* START Supplied data *

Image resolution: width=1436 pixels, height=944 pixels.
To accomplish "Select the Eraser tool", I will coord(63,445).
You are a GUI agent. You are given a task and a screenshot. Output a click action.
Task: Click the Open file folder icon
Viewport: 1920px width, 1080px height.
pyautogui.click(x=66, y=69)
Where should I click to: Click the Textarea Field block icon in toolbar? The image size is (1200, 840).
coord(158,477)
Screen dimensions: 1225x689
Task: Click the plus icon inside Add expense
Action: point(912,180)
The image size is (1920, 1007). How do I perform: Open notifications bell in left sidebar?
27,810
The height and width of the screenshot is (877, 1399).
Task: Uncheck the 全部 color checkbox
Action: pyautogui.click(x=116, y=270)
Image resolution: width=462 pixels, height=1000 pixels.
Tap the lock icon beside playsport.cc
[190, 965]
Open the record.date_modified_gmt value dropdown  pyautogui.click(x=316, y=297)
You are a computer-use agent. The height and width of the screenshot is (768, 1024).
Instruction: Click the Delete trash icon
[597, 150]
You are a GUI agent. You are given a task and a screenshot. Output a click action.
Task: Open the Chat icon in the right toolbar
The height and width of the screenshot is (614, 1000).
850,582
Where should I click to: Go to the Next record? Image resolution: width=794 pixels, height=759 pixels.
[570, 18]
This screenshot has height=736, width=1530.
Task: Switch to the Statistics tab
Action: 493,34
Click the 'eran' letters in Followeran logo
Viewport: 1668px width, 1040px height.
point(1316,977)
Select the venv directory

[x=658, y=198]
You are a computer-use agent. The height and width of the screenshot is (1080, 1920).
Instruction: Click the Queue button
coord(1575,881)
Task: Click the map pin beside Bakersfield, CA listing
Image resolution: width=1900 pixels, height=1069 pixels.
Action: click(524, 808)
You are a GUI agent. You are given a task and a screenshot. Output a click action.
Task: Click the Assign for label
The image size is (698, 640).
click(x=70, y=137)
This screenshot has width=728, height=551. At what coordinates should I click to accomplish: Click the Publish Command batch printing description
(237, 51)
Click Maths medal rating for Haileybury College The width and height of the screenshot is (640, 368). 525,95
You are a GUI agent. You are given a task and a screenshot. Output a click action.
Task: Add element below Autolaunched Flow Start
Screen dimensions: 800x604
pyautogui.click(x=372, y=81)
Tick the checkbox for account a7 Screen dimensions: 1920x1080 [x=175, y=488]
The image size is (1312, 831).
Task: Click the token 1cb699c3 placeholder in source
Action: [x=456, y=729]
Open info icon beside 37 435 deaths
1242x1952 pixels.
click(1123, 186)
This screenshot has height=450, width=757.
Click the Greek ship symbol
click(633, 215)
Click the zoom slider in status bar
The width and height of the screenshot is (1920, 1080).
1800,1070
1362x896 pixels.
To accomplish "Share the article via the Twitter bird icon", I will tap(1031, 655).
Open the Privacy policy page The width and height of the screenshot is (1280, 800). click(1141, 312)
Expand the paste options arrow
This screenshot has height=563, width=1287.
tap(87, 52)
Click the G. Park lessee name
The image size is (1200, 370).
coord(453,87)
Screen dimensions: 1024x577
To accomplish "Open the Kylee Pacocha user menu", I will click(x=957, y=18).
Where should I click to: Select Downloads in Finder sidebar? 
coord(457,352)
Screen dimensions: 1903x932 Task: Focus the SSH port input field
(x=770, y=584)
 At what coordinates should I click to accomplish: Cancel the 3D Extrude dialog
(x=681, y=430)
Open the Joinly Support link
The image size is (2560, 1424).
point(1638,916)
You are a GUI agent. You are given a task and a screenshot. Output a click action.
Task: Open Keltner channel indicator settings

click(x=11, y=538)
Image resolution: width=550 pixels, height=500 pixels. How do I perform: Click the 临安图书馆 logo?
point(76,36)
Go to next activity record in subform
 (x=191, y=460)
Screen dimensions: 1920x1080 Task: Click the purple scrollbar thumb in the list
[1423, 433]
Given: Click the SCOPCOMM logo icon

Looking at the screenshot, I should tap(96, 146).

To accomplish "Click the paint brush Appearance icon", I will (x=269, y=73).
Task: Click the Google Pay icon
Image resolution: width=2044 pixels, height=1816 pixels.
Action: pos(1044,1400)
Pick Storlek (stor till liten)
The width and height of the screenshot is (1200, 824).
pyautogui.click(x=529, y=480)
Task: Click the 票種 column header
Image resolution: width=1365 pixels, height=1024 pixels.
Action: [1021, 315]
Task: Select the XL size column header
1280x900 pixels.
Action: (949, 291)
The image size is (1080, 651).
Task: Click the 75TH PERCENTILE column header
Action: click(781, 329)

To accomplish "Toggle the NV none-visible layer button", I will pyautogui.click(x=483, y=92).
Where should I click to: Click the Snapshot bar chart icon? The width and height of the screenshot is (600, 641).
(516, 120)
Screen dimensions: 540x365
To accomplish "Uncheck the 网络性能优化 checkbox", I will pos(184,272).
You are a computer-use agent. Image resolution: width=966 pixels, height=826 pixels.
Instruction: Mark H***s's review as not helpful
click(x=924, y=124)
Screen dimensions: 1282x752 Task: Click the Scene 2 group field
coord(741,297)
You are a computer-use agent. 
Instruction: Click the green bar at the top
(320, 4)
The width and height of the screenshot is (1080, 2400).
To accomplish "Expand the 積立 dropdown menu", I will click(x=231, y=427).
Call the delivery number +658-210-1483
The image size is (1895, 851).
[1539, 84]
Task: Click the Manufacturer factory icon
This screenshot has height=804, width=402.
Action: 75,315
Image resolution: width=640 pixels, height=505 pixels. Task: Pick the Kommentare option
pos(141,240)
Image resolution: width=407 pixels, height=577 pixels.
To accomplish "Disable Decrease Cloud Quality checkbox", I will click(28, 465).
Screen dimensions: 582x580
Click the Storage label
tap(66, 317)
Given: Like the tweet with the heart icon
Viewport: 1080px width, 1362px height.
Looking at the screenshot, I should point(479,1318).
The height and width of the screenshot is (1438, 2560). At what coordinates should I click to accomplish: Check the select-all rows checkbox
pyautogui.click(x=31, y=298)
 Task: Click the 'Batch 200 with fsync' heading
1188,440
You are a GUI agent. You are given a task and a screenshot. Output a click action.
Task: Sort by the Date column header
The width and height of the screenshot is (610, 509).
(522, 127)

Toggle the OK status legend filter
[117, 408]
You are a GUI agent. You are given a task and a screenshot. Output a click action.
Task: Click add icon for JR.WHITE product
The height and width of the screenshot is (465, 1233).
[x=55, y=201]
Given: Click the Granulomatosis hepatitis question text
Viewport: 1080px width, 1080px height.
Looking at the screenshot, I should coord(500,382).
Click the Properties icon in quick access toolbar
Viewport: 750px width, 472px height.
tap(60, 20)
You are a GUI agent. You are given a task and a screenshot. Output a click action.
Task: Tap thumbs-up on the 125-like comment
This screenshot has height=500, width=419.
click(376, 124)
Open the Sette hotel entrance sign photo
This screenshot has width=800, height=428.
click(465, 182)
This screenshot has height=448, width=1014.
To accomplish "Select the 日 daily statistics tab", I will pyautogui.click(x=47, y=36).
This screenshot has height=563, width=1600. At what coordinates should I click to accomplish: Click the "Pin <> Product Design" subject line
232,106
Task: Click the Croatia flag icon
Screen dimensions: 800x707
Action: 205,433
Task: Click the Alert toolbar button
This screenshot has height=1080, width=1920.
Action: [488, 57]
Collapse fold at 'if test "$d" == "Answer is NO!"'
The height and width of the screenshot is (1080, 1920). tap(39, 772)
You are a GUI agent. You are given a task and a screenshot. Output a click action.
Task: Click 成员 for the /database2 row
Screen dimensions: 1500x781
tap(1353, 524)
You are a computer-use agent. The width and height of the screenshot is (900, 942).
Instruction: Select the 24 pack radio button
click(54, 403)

* END Supplied data *

### Aim:
Can you write out all of the data above again, swapping every "Instruction:" for "Goal:" and leaving everything else unchanged?

### Full output:
Image resolution: width=1436 pixels, height=944 pixels.
To accomplish "Select the Eraser tool", I will coord(63,445).
You are a GUI agent. You are given a task and a screenshot. Output a click action.
Task: Click the Open file folder icon
Viewport: 1920px width, 1080px height.
pyautogui.click(x=66, y=69)
Where should I click to: Click the Textarea Field block icon in toolbar? The image size is (1200, 840).
coord(158,477)
Screen dimensions: 1225x689
Task: Click the plus icon inside Add expense
Action: point(912,180)
The image size is (1920, 1007). How do I perform: Open notifications bell in left sidebar?
27,810
The height and width of the screenshot is (877, 1399).
Task: Uncheck the 全部 color checkbox
Action: pyautogui.click(x=116, y=270)
Image resolution: width=462 pixels, height=1000 pixels.
Tap the lock icon beside playsport.cc
[190, 965]
Open the record.date_modified_gmt value dropdown  pyautogui.click(x=316, y=297)
You are a computer-use agent. The height and width of the screenshot is (768, 1024).
Goal: Click the Delete trash icon
[597, 150]
You are a GUI agent. You are given a task and a screenshot. Output a click action.
Task: Open the Chat icon in the right toolbar
The height and width of the screenshot is (614, 1000).
850,582
Where should I click to: Go to the Next record? Image resolution: width=794 pixels, height=759 pixels.
[570, 18]
This screenshot has height=736, width=1530.
Task: Switch to the Statistics tab
Action: 493,34
Click the 'eran' letters in Followeran logo
Viewport: 1668px width, 1040px height.
point(1316,977)
Select the venv directory

[x=658, y=198]
You are a computer-use agent. The height and width of the screenshot is (1080, 1920).
Goal: Click the Queue button
coord(1575,881)
Task: Click the map pin beside Bakersfield, CA listing
Image resolution: width=1900 pixels, height=1069 pixels.
Action: click(524, 808)
You are a GUI agent. You are given a task and a screenshot. Output a click action.
Task: Click the Assign for label
The image size is (698, 640).
click(x=70, y=137)
This screenshot has width=728, height=551. At what coordinates should I click to accomplish: Click the Publish Command batch printing description
(237, 51)
Click Maths medal rating for Haileybury College The width and height of the screenshot is (640, 368). 525,95
You are a GUI agent. You are given a task and a screenshot. Output a click action.
Task: Add element below Autolaunched Flow Start
Screen dimensions: 800x604
pyautogui.click(x=372, y=81)
Tick the checkbox for account a7 Screen dimensions: 1920x1080 [x=175, y=488]
The image size is (1312, 831).
Task: Click the token 1cb699c3 placeholder in source
Action: [x=456, y=729]
Open info icon beside 37 435 deaths
1242x1952 pixels.
click(1123, 186)
This screenshot has height=450, width=757.
Click the Greek ship symbol
click(633, 215)
Click the zoom slider in status bar
The width and height of the screenshot is (1920, 1080).
1800,1070
1362x896 pixels.
To accomplish "Share the article via the Twitter bird icon", I will tap(1031, 655).
Open the Privacy policy page The width and height of the screenshot is (1280, 800). click(1141, 312)
Expand the paste options arrow
This screenshot has height=563, width=1287.
tap(87, 52)
Click the G. Park lessee name
The image size is (1200, 370).
coord(453,87)
Screen dimensions: 1024x577
To accomplish "Open the Kylee Pacocha user menu", I will click(x=957, y=18).
Where should I click to: Select Downloads in Finder sidebar? 
coord(457,352)
Screen dimensions: 1903x932 Task: Focus the SSH port input field
(x=770, y=584)
 At what coordinates should I click to accomplish: Cancel the 3D Extrude dialog
(x=681, y=430)
Open the Joinly Support link
The image size is (2560, 1424).
point(1638,916)
You are a GUI agent. You are given a task and a screenshot. Output a click action.
Task: Open Keltner channel indicator settings

click(x=11, y=538)
Image resolution: width=550 pixels, height=500 pixels. How do I perform: Click the 临安图书馆 logo?
point(76,36)
Go to next activity record in subform
 (x=191, y=460)
Screen dimensions: 1920x1080 Task: Click the purple scrollbar thumb in the list
[1423, 433]
Given: Click the SCOPCOMM logo icon

Looking at the screenshot, I should tap(96, 146).

To accomplish "Click the paint brush Appearance icon", I will (x=269, y=73).
Task: Click the Google Pay icon
Image resolution: width=2044 pixels, height=1816 pixels.
Action: pos(1044,1400)
Pick Storlek (stor till liten)
The width and height of the screenshot is (1200, 824).
pyautogui.click(x=529, y=480)
Task: Click the 票種 column header
Image resolution: width=1365 pixels, height=1024 pixels.
Action: [1021, 315]
Task: Select the XL size column header
1280x900 pixels.
Action: (949, 291)
The image size is (1080, 651).
Task: Click the 75TH PERCENTILE column header
Action: click(781, 329)

To accomplish "Toggle the NV none-visible layer button", I will pyautogui.click(x=483, y=92).
Where should I click to: Click the Snapshot bar chart icon? The width and height of the screenshot is (600, 641).
(516, 120)
Screen dimensions: 540x365
To accomplish "Uncheck the 网络性能优化 checkbox", I will pos(184,272).
You are a computer-use agent. Image resolution: width=966 pixels, height=826 pixels.
Goal: Mark H***s's review as not helpful
click(x=924, y=124)
Screen dimensions: 1282x752 Task: Click the Scene 2 group field
coord(741,297)
You are a computer-use agent. 
Goal: Click the green bar at the top
(320, 4)
The width and height of the screenshot is (1080, 2400).
To accomplish "Expand the 積立 dropdown menu", I will click(x=231, y=427).
Call the delivery number +658-210-1483
The image size is (1895, 851).
[1539, 84]
Task: Click the Manufacturer factory icon
This screenshot has height=804, width=402.
Action: 75,315
Image resolution: width=640 pixels, height=505 pixels. Task: Pick the Kommentare option
pos(141,240)
Image resolution: width=407 pixels, height=577 pixels.
To accomplish "Disable Decrease Cloud Quality checkbox", I will click(28, 465).
Screen dimensions: 582x580
Click the Storage label
tap(66, 317)
Given: Like the tweet with the heart icon
Viewport: 1080px width, 1362px height.
Looking at the screenshot, I should point(479,1318).
The height and width of the screenshot is (1438, 2560). At what coordinates should I click to accomplish: Check the select-all rows checkbox
pyautogui.click(x=31, y=298)
 Task: Click the 'Batch 200 with fsync' heading
1188,440
You are a GUI agent. You are given a task and a screenshot. Output a click action.
Task: Sort by the Date column header
The width and height of the screenshot is (610, 509).
(522, 127)

Toggle the OK status legend filter
[117, 408]
You are a GUI agent. You are given a task and a screenshot. Output a click action.
Task: Click add icon for JR.WHITE product
The height and width of the screenshot is (465, 1233).
[x=55, y=201]
Given: Click the Granulomatosis hepatitis question text
Viewport: 1080px width, 1080px height.
Looking at the screenshot, I should coord(500,382).
Click the Properties icon in quick access toolbar
Viewport: 750px width, 472px height.
tap(60, 20)
You are a GUI agent. You are given a task and a screenshot. Output a click action.
Task: Tap thumbs-up on the 125-like comment
This screenshot has height=500, width=419.
click(376, 124)
Open the Sette hotel entrance sign photo
This screenshot has width=800, height=428.
click(465, 182)
This screenshot has height=448, width=1014.
To accomplish "Select the 日 daily statistics tab", I will pyautogui.click(x=47, y=36).
This screenshot has height=563, width=1600. At what coordinates should I click to accomplish: Click the "Pin <> Product Design" subject line
232,106
Task: Click the Croatia flag icon
Screen dimensions: 800x707
Action: 205,433
Task: Click the Alert toolbar button
This screenshot has height=1080, width=1920.
Action: [488, 57]
Collapse fold at 'if test "$d" == "Answer is NO!"'
The height and width of the screenshot is (1080, 1920). tap(39, 772)
You are a GUI agent. You are given a task and a screenshot. Output a click action.
Task: Click 成员 for the /database2 row
Screen dimensions: 1500x781
tap(1353, 524)
You are a computer-use agent. The width and height of the screenshot is (900, 942).
Goal: Select the 24 pack radio button
click(54, 403)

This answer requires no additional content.